- [WHAT YOU ARE ASKED TO DO]: A single number is the whole answer: the count of lines in the records where "each" occurs.

- [RECORDS SHOWN]:

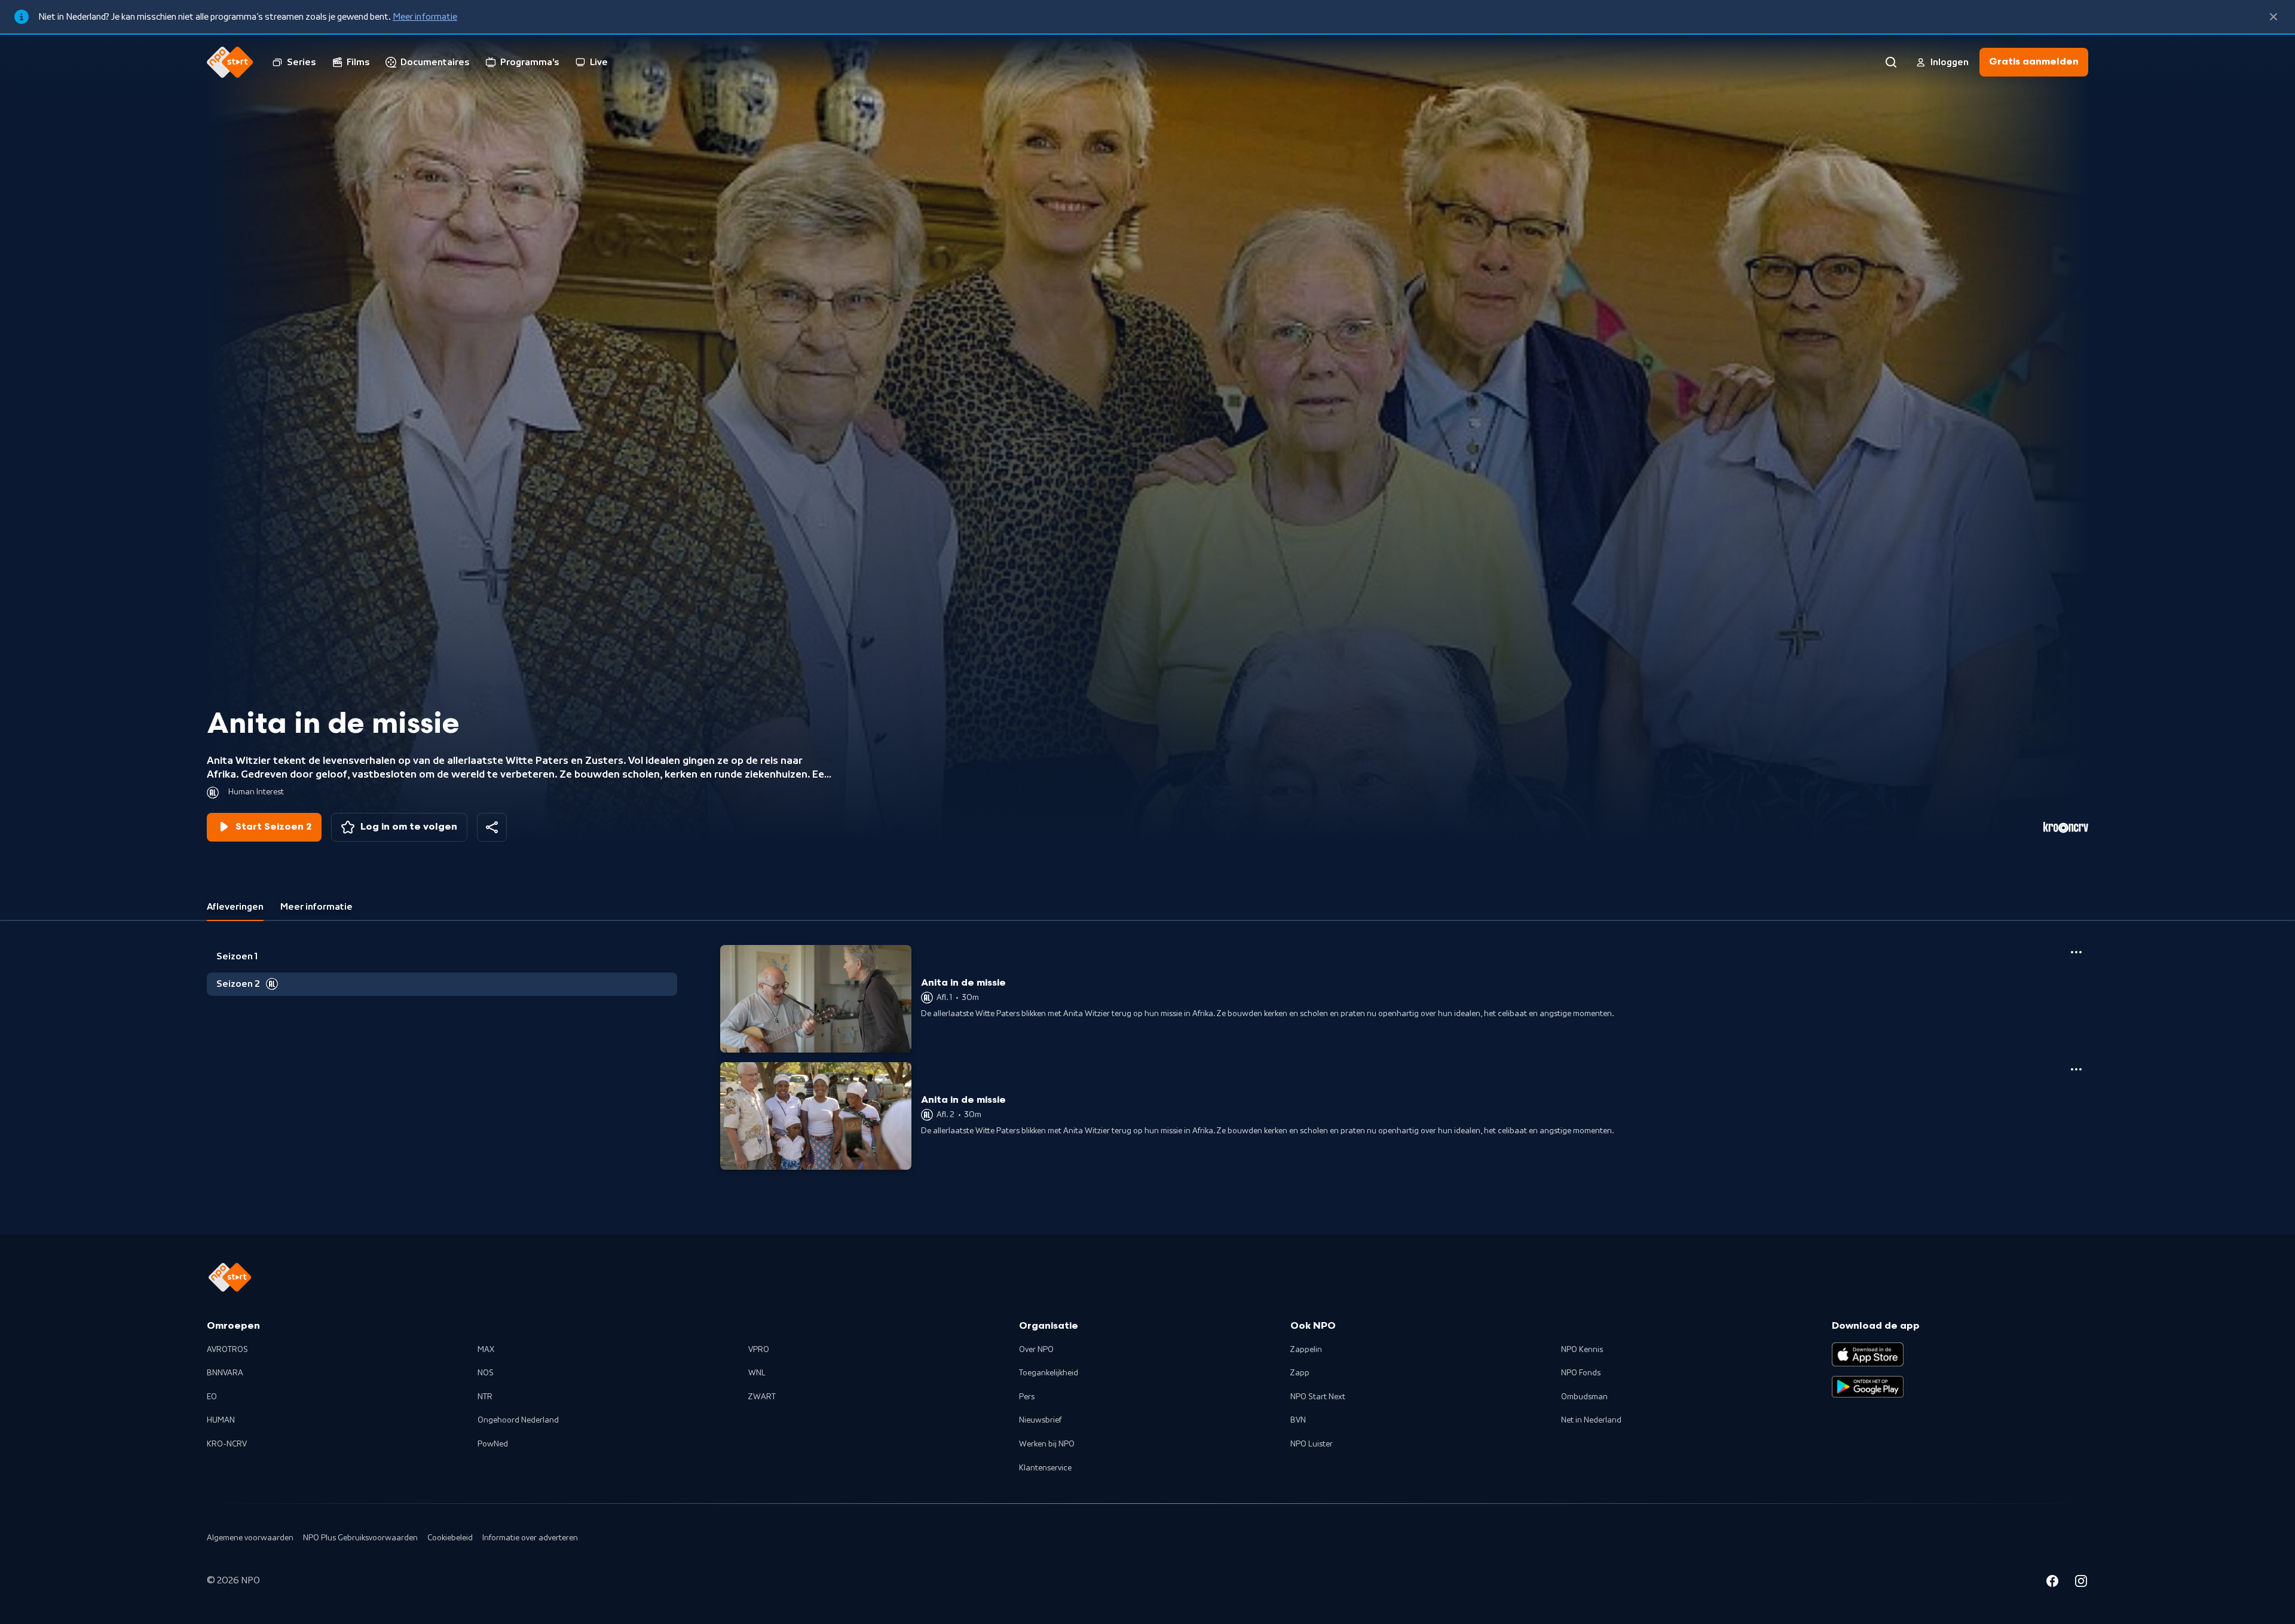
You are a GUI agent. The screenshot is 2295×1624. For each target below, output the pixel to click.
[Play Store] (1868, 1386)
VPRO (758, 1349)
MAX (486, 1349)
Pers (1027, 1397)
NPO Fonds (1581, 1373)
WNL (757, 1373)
---
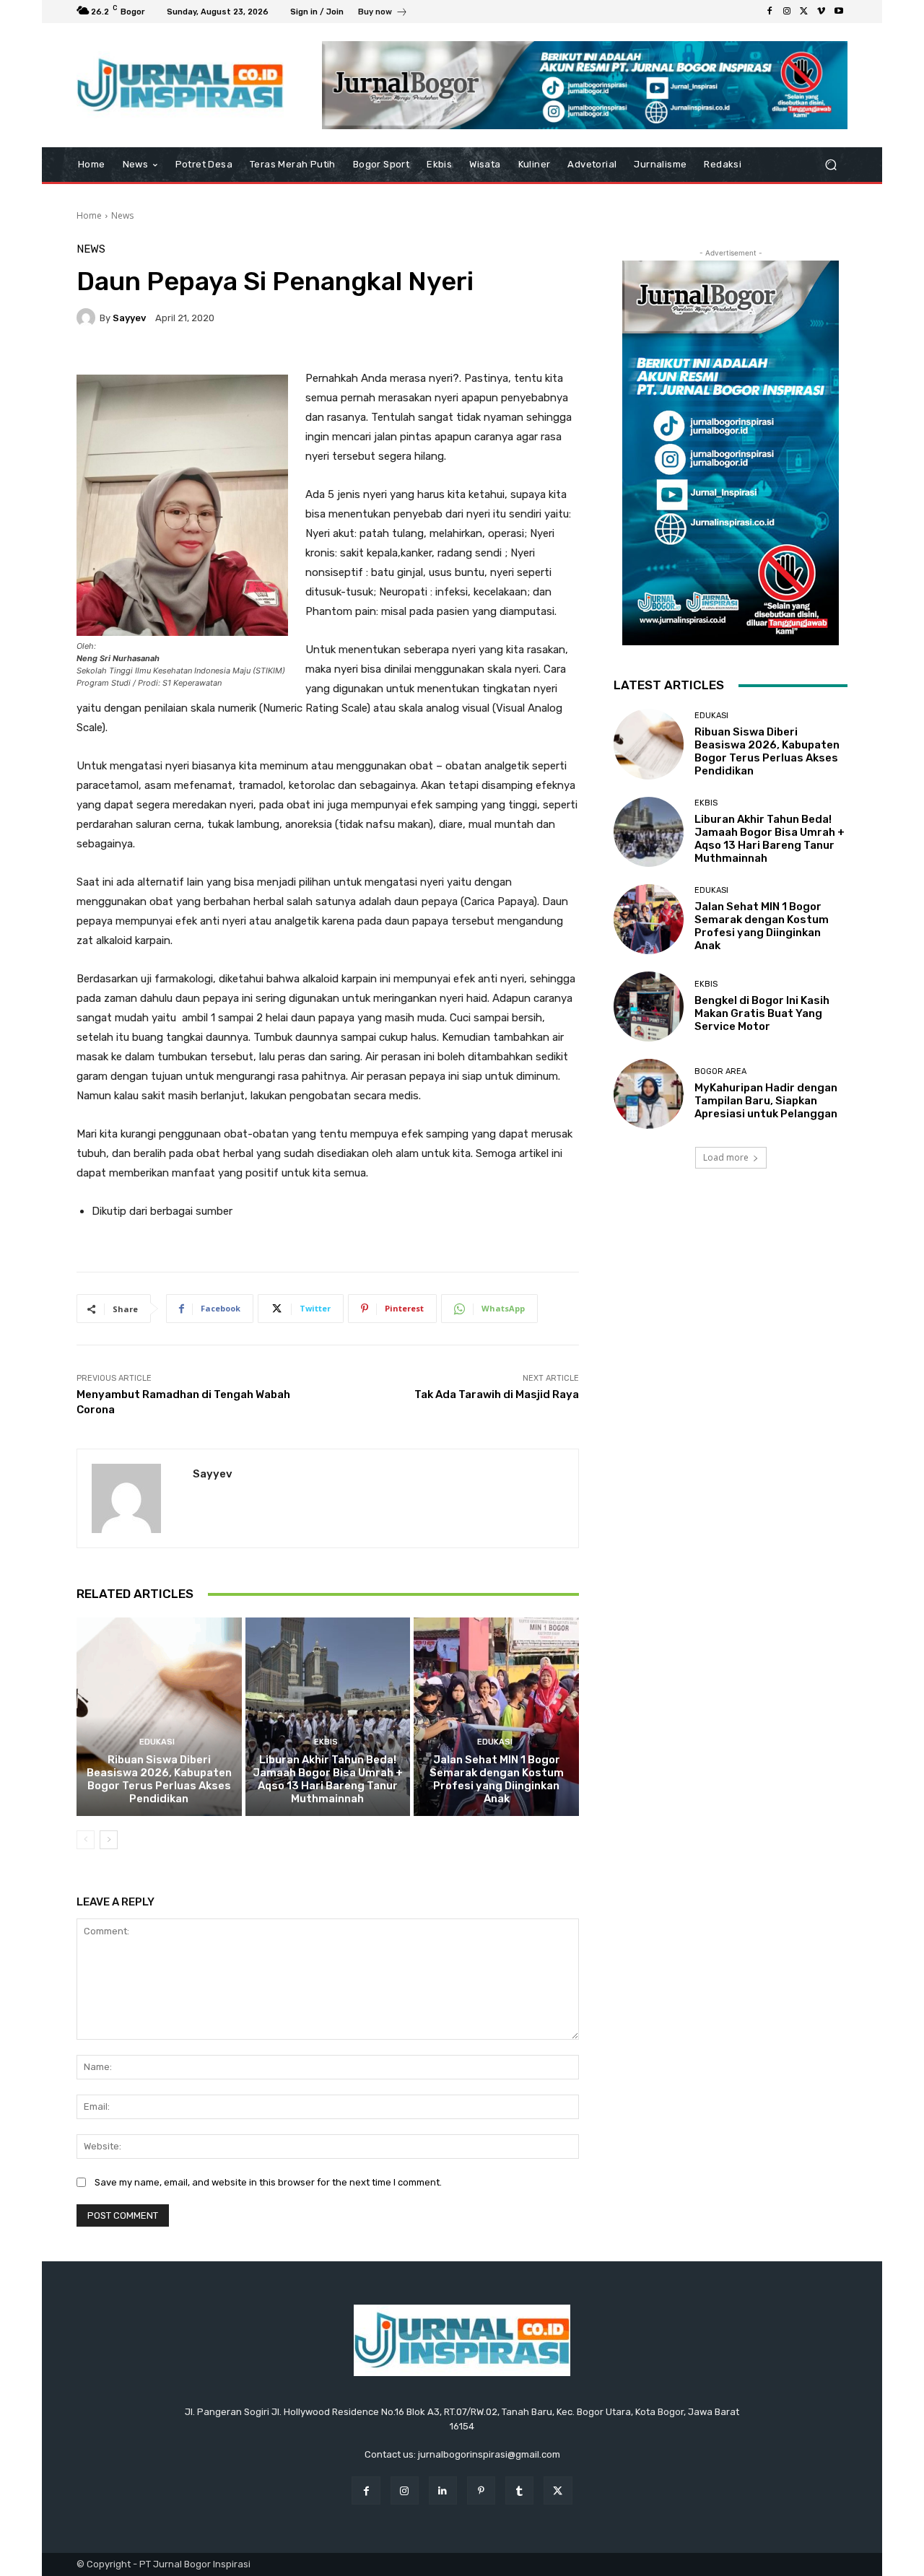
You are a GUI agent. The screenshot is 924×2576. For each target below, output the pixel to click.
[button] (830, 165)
--
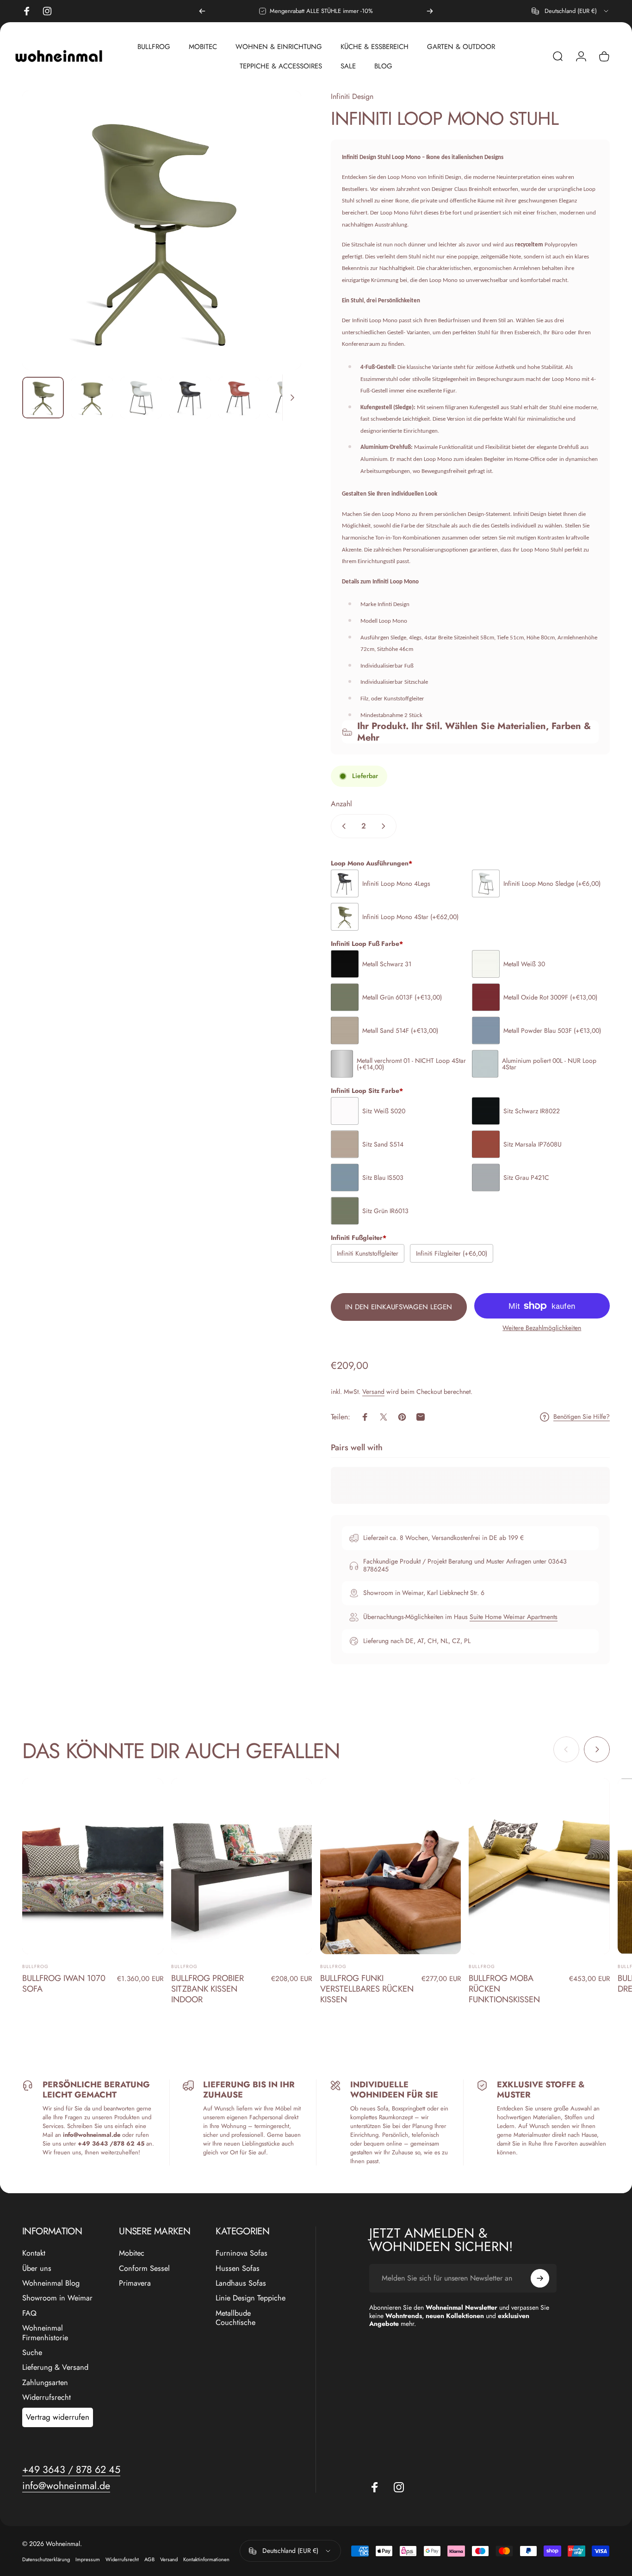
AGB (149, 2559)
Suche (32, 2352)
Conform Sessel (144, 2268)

- [ANSWER]: 2